MENÜ

Julia Borchert

Die in Bad Pyrmont geborene Sopranistin Julia Borchert studierte an der Folkwanghochschule in Essen und in Freiburg im Breisgau. In den Jahren als junger lyrischer Sopran am Nationaltheater in Mannheim und der Niedersächsischen Staatsoper Hannover erarbeitete sie sich ein breit gefächertes Repertoire u. a. mit Partien wie Susanna, Pamina in „Die Zauberflöte“, Konstanze in „Die Entführung aus dem Serail“, Sophie in „Der Rosenkavalier“, Lucia „Lucia di Lammermoor“ und Mimi in „La Bohème“. Schon während dieser Zeit gastierte sie an vielen Opernhäusern Deutschlands und Europas. So debütierte sie als Agathe und Violetta in Krefeld, sang Pamina und Sophie in Stuttgart, Micaëla an der Hamburgischen Staatsoper, Woglinde in Wiesbaden, Köln und Karlsruhe sowie ihre Paraderolle Konstanze an der Bayerischen Staatsoper München, in Leipzig, Enschede und Glasgow.
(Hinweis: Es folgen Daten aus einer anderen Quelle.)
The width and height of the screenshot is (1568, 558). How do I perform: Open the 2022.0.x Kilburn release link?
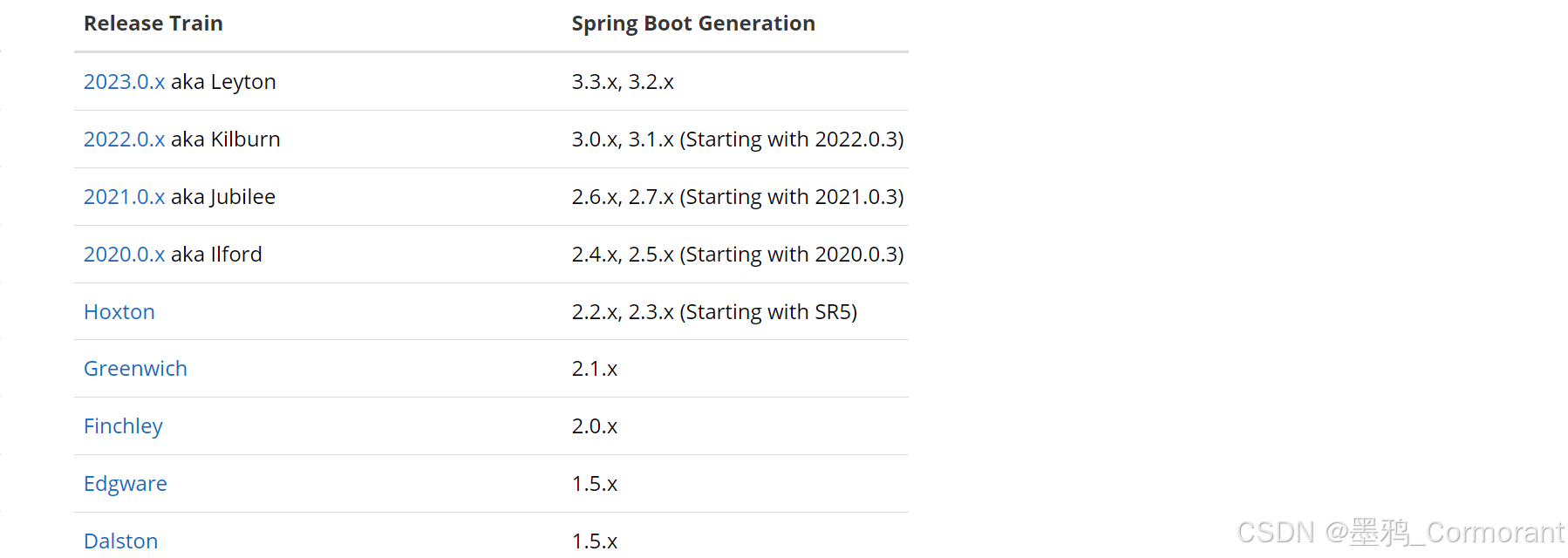[x=124, y=140]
Neben Solistentätigkeiten bei den Bayreuther Festspielen debütierte sie als Voce dal cielo in „Don Carlo“ an der Mailänder Scala unter Daniele Gatti und in Tokio. 2013 gastierte sie als Ortlinde „Die Walküre“ am Teatro Massimo di Palermo und später in der gleichen Partie unter Zubin Mehta am Palau de les Arts in Valencia.
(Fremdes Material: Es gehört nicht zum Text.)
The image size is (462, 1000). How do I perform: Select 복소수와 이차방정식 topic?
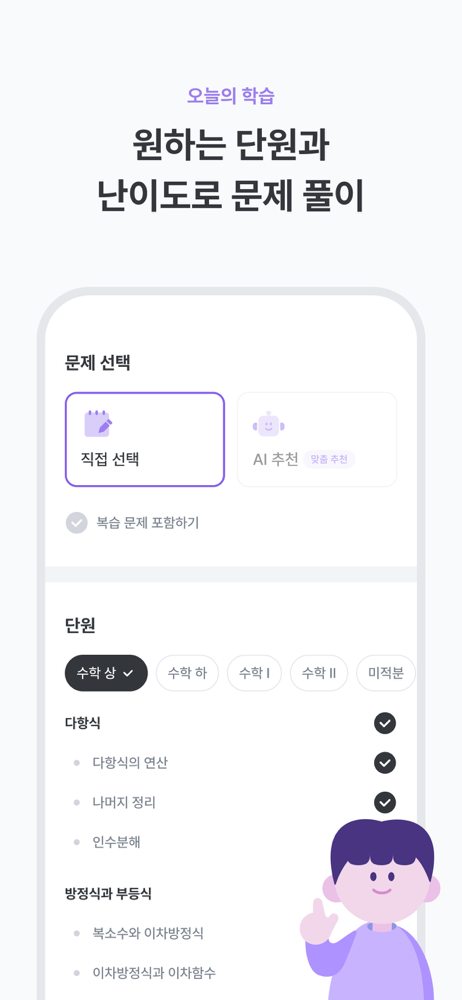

Konzertreisen führten sie nach Australien, Frankreich, Italien, Spanien, Polen, Russland, in die Niederlande und die Schweiz. So sang sie Mozarts c-Moll Messe unter Helmuth Rilling in Madrid und die europäische Erstaufführung von Pendereckis Credo in Krakau, die von 3sat live im Fernsehen übertragen wurde. Unter der Leitung Marek Janowskis ist sie als 1. Blumenmädchen in „Parsifal“ und Woglinde in „Der Ring des Nibelungen“ im Livemitschnitt der Konzerte mit dem Rundfunk-Sinfonieorchester Berlin zu hören. Mit dem Sinfonieorchester des WDR Köln verbindet sie eine regelmäßige Zusammenarbeit. So sang sie unter der musikalischen Leitung von Michael Sanderling Schuberts „Stabat Mater“ und Wagners „Wesendonck Lieder“, die sie zuletzt im Januar 2017 in Hamburg zum Besten gab.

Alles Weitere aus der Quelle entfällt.